Lasciando perdere gli Stati Uniti e Trump, è un dato di fatto che oggi la Repubblica Islamica sia passata agli occhi di molti giovani arabi dalla parte dei “Mustadafin” alla parte dei “Mostakbarin”, ovvero dalla parte degli oppressi alla parte degli oppressori. È così in Libano e in Iraq, dove ad esempio l’Iran sostiene governi privi di legittimità popolare, nati proprio dopo l’esplosione delle proteste popolari contro la corruzione e contro l’interferenza di Teheran. È cosi anche nella Striscia di Gaza, dove l’Iran sostiene Hamas e la Jihad Islamica, considerati dai gazawi ormai come degli oppressori. Anche sul piano della politica estera, quindi, è possibile dichiarare il fallimento della Repubblica Islamica, passata ormai ufficialmente nel campo degli oppressori. E tra l’altro, nonostante le repressioni, le manifestazioni a Beirut e Baghdad contro l’influenza di Teheran continueranno, indipendentemente da Trump.
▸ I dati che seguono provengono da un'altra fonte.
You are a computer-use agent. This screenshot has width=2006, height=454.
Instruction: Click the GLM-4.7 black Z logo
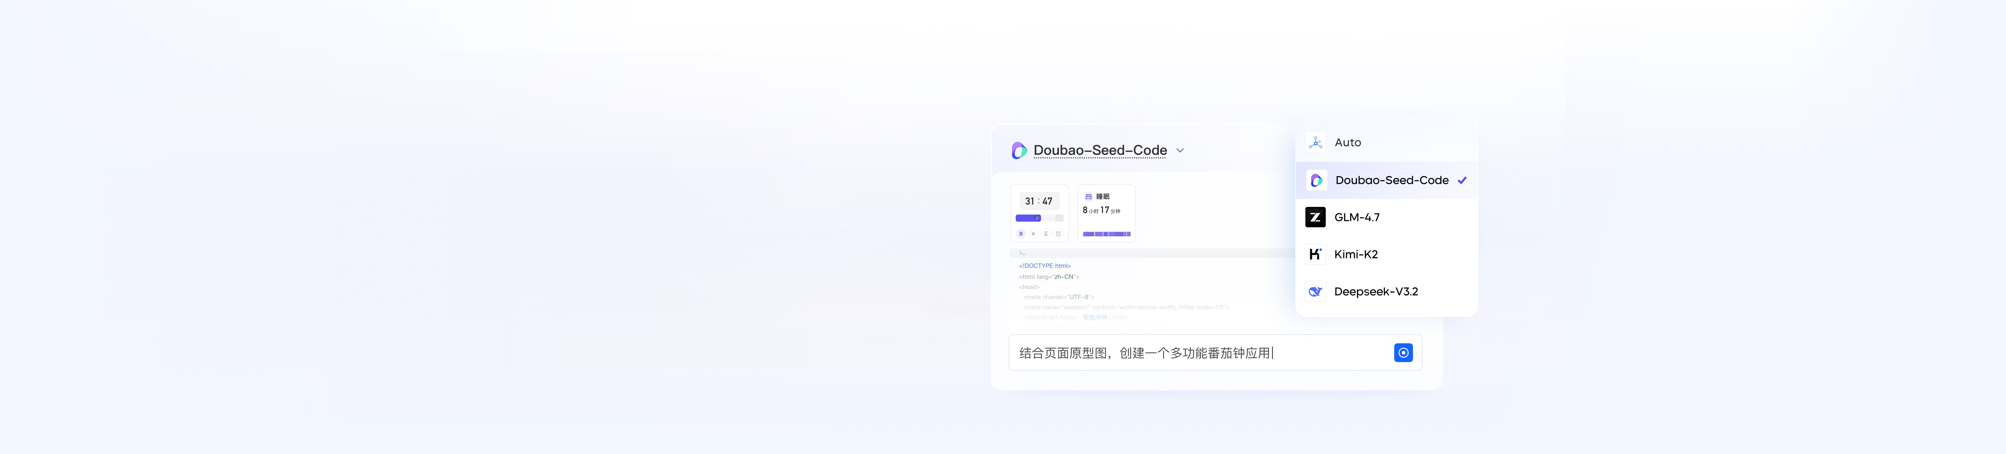(x=1315, y=217)

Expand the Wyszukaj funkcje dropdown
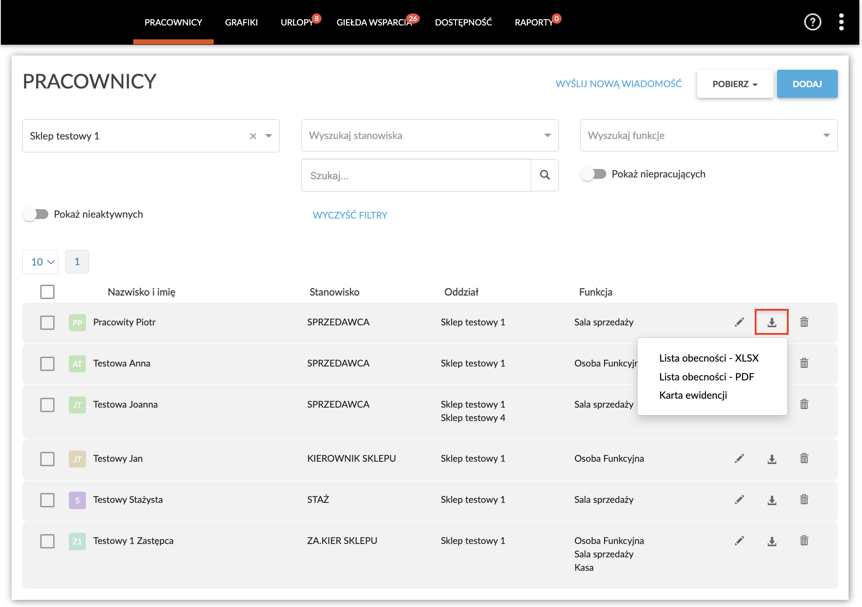(708, 135)
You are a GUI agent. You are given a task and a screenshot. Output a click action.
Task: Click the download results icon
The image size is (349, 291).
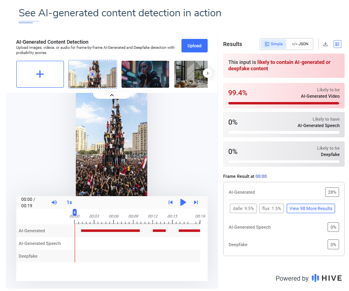tap(325, 44)
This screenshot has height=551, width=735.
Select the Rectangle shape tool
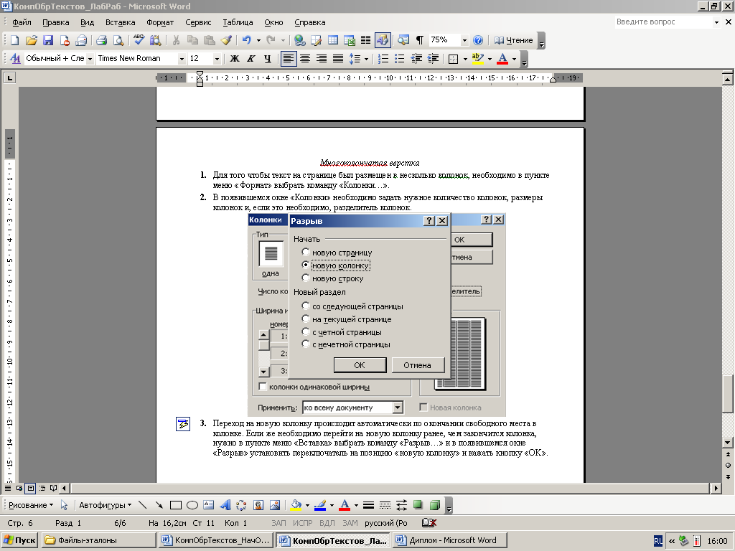pos(175,505)
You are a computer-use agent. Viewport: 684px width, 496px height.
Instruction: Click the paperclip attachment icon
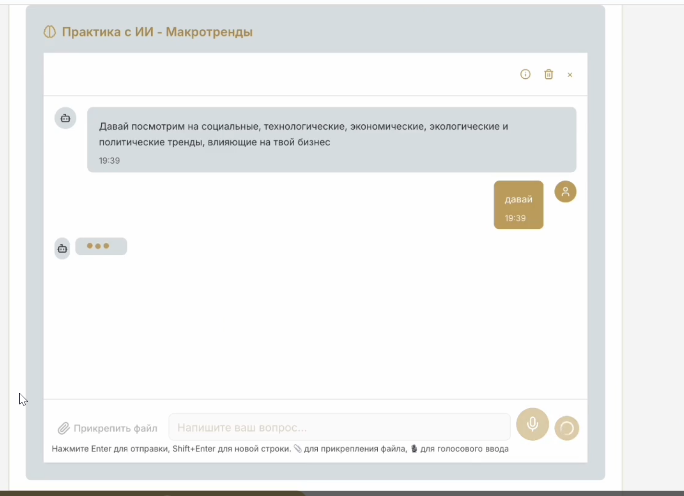[63, 427]
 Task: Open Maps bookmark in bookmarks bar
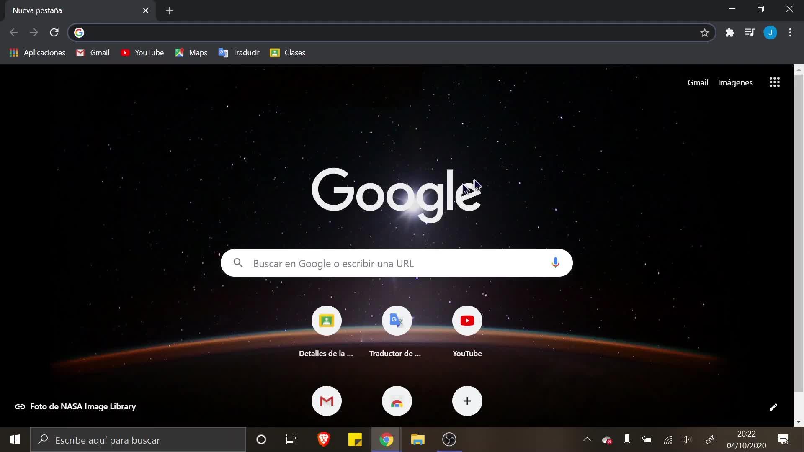[x=191, y=53]
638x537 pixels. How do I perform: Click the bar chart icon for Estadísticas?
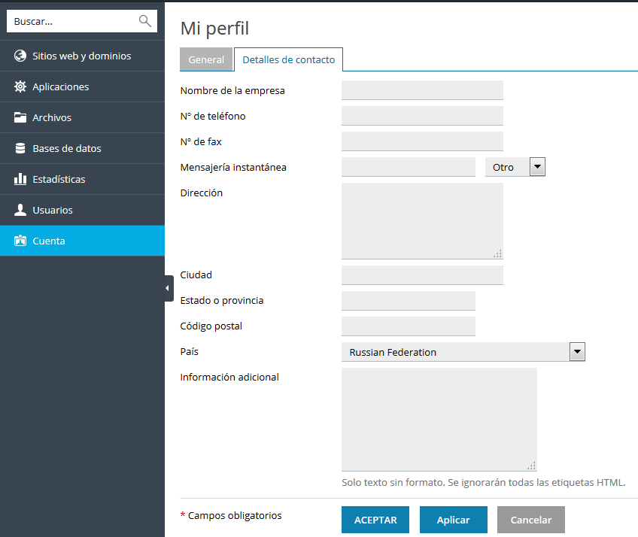[20, 179]
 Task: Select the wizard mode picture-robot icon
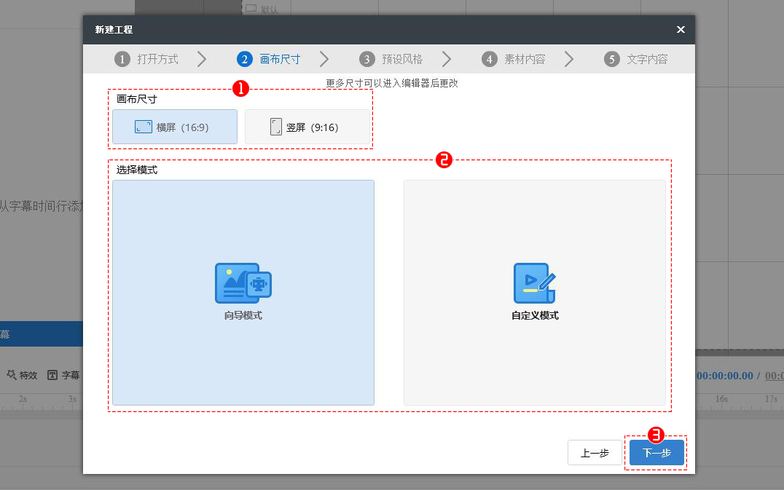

Ovviamente, politica interna e politica estera si incrociano: la migliore immagine di questo incrocio sono i giovani iraniani che, mettendo a rischio la propria vita, scendono in piazza gridando lo slogan “No Gaza, No Libano, la mia vita solo per l’Iran” e che rifiutano di calpestare le bandiere di Stati Uniti, Gran Bretagna e Israele. Sono loro i Mustafadin 2.0, una generazione che si sente persa, non solo esclusa dal potere, ma anche defraudata di una vita dignitosa, con un lavoro, una famiglia e il diritto di esprimersi senza paura. Presto o tardi, saranno proprio questi Mustafadin 2.0 che si libereranno dei Mostakbarin 2.0.